(The problem): The full set of entries below must be returned exactly as shown.

(Supplied data):
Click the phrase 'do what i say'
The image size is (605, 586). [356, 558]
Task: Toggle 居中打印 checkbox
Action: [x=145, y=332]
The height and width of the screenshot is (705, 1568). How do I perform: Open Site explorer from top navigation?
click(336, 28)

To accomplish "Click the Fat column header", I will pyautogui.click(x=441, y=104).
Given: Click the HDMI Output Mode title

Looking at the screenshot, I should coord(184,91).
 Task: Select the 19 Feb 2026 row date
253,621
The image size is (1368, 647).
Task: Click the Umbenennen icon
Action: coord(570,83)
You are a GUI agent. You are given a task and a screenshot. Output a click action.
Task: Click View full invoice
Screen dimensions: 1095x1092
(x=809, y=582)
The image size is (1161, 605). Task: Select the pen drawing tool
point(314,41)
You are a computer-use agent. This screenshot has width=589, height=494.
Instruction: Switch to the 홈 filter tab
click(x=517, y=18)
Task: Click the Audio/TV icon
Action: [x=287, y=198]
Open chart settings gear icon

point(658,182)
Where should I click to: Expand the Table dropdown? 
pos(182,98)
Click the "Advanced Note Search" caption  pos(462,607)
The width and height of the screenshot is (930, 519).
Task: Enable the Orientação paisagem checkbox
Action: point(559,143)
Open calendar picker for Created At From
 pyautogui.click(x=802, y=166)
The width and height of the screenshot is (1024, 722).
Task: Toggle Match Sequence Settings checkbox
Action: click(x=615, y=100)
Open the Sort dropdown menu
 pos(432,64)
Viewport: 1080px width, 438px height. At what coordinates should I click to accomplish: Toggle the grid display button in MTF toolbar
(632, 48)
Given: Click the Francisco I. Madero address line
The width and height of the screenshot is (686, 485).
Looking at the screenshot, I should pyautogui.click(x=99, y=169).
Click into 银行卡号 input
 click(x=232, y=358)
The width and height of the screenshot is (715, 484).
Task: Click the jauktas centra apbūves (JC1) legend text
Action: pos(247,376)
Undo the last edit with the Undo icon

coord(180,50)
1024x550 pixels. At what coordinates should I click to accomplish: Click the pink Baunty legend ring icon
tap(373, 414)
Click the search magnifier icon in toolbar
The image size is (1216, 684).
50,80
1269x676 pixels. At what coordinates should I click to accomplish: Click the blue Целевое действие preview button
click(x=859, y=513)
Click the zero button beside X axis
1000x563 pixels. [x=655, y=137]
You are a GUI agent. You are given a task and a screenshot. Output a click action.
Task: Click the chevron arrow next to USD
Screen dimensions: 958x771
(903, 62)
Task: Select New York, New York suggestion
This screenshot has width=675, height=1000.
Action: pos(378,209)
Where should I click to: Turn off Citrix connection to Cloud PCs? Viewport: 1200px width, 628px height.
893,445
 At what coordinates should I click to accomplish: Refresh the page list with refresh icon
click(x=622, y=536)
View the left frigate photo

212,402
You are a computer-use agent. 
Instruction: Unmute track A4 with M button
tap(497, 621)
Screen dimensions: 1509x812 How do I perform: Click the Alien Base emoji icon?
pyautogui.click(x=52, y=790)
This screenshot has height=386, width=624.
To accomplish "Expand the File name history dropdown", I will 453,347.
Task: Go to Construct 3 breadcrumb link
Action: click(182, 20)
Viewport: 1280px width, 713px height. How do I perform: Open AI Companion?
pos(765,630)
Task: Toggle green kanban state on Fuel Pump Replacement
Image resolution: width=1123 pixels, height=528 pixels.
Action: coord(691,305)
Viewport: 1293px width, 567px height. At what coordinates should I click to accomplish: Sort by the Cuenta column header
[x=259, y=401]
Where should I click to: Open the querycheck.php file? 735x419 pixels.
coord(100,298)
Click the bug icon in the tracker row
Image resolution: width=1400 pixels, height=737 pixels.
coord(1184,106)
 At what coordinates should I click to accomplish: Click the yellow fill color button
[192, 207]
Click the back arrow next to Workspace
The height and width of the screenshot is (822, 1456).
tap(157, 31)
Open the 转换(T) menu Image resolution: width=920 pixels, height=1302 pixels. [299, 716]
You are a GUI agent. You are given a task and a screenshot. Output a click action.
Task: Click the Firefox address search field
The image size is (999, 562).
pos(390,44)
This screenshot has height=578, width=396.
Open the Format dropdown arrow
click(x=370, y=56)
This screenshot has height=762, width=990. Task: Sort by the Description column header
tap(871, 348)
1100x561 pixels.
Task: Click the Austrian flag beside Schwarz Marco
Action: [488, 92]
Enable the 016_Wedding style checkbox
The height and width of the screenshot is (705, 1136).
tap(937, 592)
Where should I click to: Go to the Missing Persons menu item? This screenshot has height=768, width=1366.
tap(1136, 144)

(Your solution):
Click the phrase 'do what i say'
The image size is (605, 586). [356, 558]
Task: Toggle 居中打印 checkbox
Action: [x=145, y=332]
The height and width of the screenshot is (705, 1568). How do I perform: Open Site explorer from top navigation?
click(336, 28)

To accomplish "Click the Fat column header", I will pyautogui.click(x=441, y=104).
Given: Click the HDMI Output Mode title

Looking at the screenshot, I should coord(184,91).
 Task: Select the 19 Feb 2026 row date
253,621
The image size is (1368, 647).
Task: Click the Umbenennen icon
Action: coord(570,83)
You are a GUI agent. You are given a task and a screenshot. Output a click action.
Task: Click View full invoice
Screen dimensions: 1095x1092
(x=809, y=582)
The image size is (1161, 605). Task: Select the pen drawing tool
point(314,41)
You are a computer-use agent. This screenshot has width=589, height=494.
Instruction: Switch to the 홈 filter tab
click(x=517, y=18)
Task: Click the Audio/TV icon
Action: [x=287, y=198]
Open chart settings gear icon

point(658,182)
Where should I click to: Expand the Table dropdown? 
pos(182,98)
Click the "Advanced Note Search" caption  pos(462,607)
The width and height of the screenshot is (930, 519).
Task: Enable the Orientação paisagem checkbox
Action: point(559,143)
Open calendar picker for Created At From
 pyautogui.click(x=802, y=166)
The width and height of the screenshot is (1024, 722).
Task: Toggle Match Sequence Settings checkbox
Action: click(x=615, y=100)
Open the Sort dropdown menu
 pos(432,64)
Viewport: 1080px width, 438px height. At what coordinates should I click to accomplish: Toggle the grid display button in MTF toolbar
(632, 48)
Given: Click the Francisco I. Madero address line
The width and height of the screenshot is (686, 485).
Looking at the screenshot, I should pyautogui.click(x=99, y=169).
Click into 银行卡号 input
 click(x=232, y=358)
The width and height of the screenshot is (715, 484).
Task: Click the jauktas centra apbūves (JC1) legend text
Action: pos(247,376)
Undo the last edit with the Undo icon

coord(180,50)
1024x550 pixels. At what coordinates should I click to accomplish: Click the pink Baunty legend ring icon
tap(373, 414)
Click the search magnifier icon in toolbar
The image size is (1216, 684).
50,80
1269x676 pixels. At what coordinates should I click to accomplish: Click the blue Целевое действие preview button
click(x=859, y=513)
Click the zero button beside X axis
1000x563 pixels. [x=655, y=137]
You are a GUI agent. You are given a task and a screenshot. Output a click action.
Task: Click the chevron arrow next to USD
Screen dimensions: 958x771
(903, 62)
Task: Select New York, New York suggestion
This screenshot has width=675, height=1000.
Action: pos(378,209)
Where should I click to: Turn off Citrix connection to Cloud PCs? Viewport: 1200px width, 628px height.
893,445
 At what coordinates should I click to accomplish: Refresh the page list with refresh icon
click(x=622, y=536)
View the left frigate photo

212,402
You are a computer-use agent. 
Instruction: Unmute track A4 with M button
tap(497, 621)
Screen dimensions: 1509x812 How do I perform: Click the Alien Base emoji icon?
pyautogui.click(x=52, y=790)
This screenshot has height=386, width=624.
To accomplish "Expand the File name history dropdown", I will 453,347.
Task: Go to Construct 3 breadcrumb link
Action: click(182, 20)
Viewport: 1280px width, 713px height. How do I perform: Open AI Companion?
pos(765,630)
Task: Toggle green kanban state on Fuel Pump Replacement
Image resolution: width=1123 pixels, height=528 pixels.
Action: coord(691,305)
Viewport: 1293px width, 567px height. At what coordinates should I click to accomplish: Sort by the Cuenta column header
[x=259, y=401]
Where should I click to: Open the querycheck.php file? 735x419 pixels.
coord(100,298)
Click the bug icon in the tracker row
Image resolution: width=1400 pixels, height=737 pixels.
coord(1184,106)
 At what coordinates should I click to accomplish: Click the yellow fill color button
[192, 207]
Click the back arrow next to Workspace
The height and width of the screenshot is (822, 1456).
tap(157, 31)
Open the 转换(T) menu Image resolution: width=920 pixels, height=1302 pixels. [299, 716]
You are a GUI agent. You are given a task and a screenshot. Output a click action.
Task: Click the Firefox address search field
The image size is (999, 562).
pos(390,44)
This screenshot has height=578, width=396.
Open the Format dropdown arrow
click(x=370, y=56)
This screenshot has height=762, width=990. Task: Sort by the Description column header
tap(871, 348)
1100x561 pixels.
Task: Click the Austrian flag beside Schwarz Marco
Action: [488, 92]
Enable the 016_Wedding style checkbox
The height and width of the screenshot is (705, 1136).
tap(937, 592)
Where should I click to: Go to the Missing Persons menu item? This screenshot has height=768, width=1366.
tap(1136, 144)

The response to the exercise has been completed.